***** Selected passage
Big Frank is reading the quintessential spy novel: Ashenden by W. Somerset Maugham. While Poe is often sited as the originator of the spy novel, Maugham certainly has to be credited as the modern originator. Aside from the fact that the details of spying in the novel are supposedly based on Maugham's personal experience as a spy during WWI, there is much to recommend the book. Maugham's descriptions of his characters are pricelessly spot on; you feel like you know these people. Here are a few examples - short exerpts from longer descriptive passages:
1. The Baroness von Higgens: "The baroness gave him a flashing, brilliant smile. She was a woman of more than forty, but in a hard and glittering manner extremely beautiful. She was a high-coloured blonde with golden hair of a metallic lustre, lovely no doubt but not attractive, and Ashenden had from the first reflected that it was not the sort of hair you would like to find in your soup."
**********
***** Information
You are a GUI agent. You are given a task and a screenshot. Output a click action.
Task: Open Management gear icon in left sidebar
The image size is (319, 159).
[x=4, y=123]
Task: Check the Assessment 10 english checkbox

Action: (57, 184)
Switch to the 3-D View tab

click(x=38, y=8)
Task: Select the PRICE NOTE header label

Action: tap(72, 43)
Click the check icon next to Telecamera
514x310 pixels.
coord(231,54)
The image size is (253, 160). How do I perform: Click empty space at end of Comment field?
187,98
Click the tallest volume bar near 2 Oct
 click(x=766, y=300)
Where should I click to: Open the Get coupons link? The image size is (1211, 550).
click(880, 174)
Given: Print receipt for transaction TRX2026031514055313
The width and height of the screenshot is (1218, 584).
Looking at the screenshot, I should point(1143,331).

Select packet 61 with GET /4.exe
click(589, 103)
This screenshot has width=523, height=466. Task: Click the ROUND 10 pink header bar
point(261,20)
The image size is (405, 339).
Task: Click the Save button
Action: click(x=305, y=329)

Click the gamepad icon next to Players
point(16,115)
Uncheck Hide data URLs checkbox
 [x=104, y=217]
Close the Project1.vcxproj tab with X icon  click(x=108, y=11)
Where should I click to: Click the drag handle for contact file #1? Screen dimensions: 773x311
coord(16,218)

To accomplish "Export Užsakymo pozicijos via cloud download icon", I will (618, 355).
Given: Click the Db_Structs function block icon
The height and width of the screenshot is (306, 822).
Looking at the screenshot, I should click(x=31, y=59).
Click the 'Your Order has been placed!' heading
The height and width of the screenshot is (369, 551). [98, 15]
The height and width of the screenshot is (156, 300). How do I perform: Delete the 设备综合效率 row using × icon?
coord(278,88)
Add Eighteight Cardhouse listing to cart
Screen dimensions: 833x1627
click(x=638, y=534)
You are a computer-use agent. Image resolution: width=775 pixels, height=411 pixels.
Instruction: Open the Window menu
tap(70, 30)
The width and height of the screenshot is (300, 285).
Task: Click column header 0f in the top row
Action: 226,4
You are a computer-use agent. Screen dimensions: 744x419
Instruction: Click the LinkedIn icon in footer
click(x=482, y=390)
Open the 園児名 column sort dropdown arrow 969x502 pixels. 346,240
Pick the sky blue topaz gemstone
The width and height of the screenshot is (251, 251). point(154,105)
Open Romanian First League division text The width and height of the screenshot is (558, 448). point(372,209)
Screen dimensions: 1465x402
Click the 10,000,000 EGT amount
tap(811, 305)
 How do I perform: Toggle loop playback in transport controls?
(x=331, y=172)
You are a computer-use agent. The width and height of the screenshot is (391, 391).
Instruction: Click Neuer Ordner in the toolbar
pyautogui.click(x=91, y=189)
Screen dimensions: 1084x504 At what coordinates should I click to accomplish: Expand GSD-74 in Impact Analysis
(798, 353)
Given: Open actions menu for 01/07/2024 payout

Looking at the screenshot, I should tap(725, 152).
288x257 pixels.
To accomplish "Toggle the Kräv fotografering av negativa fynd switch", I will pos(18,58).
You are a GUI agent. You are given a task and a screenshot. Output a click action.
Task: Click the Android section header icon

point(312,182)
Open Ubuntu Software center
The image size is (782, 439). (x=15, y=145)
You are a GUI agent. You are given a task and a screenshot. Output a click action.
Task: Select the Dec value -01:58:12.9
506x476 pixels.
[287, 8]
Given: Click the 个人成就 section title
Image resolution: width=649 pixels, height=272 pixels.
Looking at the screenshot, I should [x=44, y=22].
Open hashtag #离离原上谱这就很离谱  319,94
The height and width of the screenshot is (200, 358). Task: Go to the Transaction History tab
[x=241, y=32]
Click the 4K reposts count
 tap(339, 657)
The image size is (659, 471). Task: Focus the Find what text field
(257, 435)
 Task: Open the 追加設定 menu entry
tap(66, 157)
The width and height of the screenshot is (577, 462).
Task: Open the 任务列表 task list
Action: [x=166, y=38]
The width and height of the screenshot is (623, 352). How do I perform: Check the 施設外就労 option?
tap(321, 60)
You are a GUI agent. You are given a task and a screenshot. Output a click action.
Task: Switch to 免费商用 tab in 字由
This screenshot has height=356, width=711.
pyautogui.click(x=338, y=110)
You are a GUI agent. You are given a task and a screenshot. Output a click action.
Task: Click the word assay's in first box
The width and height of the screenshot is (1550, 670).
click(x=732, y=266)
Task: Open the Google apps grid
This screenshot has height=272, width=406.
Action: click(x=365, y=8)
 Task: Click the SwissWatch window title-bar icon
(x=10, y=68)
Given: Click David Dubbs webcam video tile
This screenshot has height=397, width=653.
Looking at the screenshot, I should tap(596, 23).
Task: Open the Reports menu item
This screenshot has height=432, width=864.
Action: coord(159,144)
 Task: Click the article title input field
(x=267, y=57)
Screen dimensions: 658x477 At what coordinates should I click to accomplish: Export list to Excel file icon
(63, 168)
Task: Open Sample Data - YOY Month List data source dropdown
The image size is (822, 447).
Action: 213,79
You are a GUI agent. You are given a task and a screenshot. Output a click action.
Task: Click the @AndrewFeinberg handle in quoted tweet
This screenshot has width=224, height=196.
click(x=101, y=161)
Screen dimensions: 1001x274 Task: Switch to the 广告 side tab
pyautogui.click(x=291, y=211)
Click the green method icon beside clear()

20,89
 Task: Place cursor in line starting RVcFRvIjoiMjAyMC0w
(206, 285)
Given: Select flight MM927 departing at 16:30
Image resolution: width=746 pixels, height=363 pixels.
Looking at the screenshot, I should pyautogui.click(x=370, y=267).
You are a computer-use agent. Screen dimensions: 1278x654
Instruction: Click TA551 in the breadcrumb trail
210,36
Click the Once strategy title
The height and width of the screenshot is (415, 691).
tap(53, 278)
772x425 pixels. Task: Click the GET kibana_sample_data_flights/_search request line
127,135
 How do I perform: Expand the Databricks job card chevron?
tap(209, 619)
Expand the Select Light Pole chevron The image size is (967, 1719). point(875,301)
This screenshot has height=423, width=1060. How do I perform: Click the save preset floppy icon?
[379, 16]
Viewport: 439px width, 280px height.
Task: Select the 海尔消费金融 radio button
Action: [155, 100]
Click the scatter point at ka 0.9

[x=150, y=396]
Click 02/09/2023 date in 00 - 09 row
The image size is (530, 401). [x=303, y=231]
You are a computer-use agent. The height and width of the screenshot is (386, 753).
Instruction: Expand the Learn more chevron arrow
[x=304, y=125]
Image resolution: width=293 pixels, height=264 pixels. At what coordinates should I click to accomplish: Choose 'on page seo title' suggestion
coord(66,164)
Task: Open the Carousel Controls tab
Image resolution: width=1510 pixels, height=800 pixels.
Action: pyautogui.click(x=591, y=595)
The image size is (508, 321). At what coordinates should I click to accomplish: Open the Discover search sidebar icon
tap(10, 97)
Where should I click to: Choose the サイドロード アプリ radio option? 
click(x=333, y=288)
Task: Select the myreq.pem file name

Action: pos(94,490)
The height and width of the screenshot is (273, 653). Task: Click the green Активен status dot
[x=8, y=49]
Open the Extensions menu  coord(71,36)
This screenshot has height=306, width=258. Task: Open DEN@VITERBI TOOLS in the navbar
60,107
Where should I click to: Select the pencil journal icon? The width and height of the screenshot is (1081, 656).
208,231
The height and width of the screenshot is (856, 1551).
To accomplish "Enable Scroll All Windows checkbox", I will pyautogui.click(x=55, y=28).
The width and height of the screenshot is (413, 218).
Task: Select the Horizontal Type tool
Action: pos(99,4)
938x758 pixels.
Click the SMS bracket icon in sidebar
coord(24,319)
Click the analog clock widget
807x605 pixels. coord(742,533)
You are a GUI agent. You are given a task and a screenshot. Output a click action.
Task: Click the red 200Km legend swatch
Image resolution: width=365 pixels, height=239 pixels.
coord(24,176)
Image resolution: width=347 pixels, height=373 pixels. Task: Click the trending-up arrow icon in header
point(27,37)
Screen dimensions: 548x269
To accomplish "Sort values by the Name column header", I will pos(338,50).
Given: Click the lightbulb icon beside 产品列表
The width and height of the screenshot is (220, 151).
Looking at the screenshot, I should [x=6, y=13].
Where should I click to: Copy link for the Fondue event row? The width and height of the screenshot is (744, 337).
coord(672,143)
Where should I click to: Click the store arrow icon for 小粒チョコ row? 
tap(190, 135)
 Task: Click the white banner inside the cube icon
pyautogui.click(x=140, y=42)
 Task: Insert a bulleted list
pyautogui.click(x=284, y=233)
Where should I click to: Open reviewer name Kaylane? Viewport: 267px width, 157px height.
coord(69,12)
**********
--- Explore the material ---
**A.** According to the post about Ashenden, what are the novel's spying details supposedly based on?
**B.** Decide whether each statement agrees with the post about Ashenden, answering yes or no and quoting the words that settle it: (i) The Baroness von Higgens is over forty. (ii) The baroness's hair is described as attractive. (iii) Maugham is credited as the modern originator of the spy novel.
**C.** Carry on the post about Ashenden from the point where it stops.

--- Set of answers ---
**A.** Maugham's personal experience as a spy during WWI.

**B.**
(i) Yes: "She was a woman of more than forty"
(ii) No: "lovely no doubt but not attractive"
(iii) Yes: "Maugham certainly has to be credited as the modern originator"

**C.**
2. Miss King: "She was a tiny old woman, just a few little bones in a bag of wrinkled skin, and her face was deeply furrowed. it was obvious that she wore a wig, it was of a mousy brown, very elaborate and not always set quite straight, and she was heavily made up, with great patches of scarlet on her withered cheeks and brillinatly red lips. She dressed fantastically in gay clothes that looked as though they had been bought higgledy-piddledy from an old-clothes shop and int the day-time she wore enoromous, extravagantly girlish hats."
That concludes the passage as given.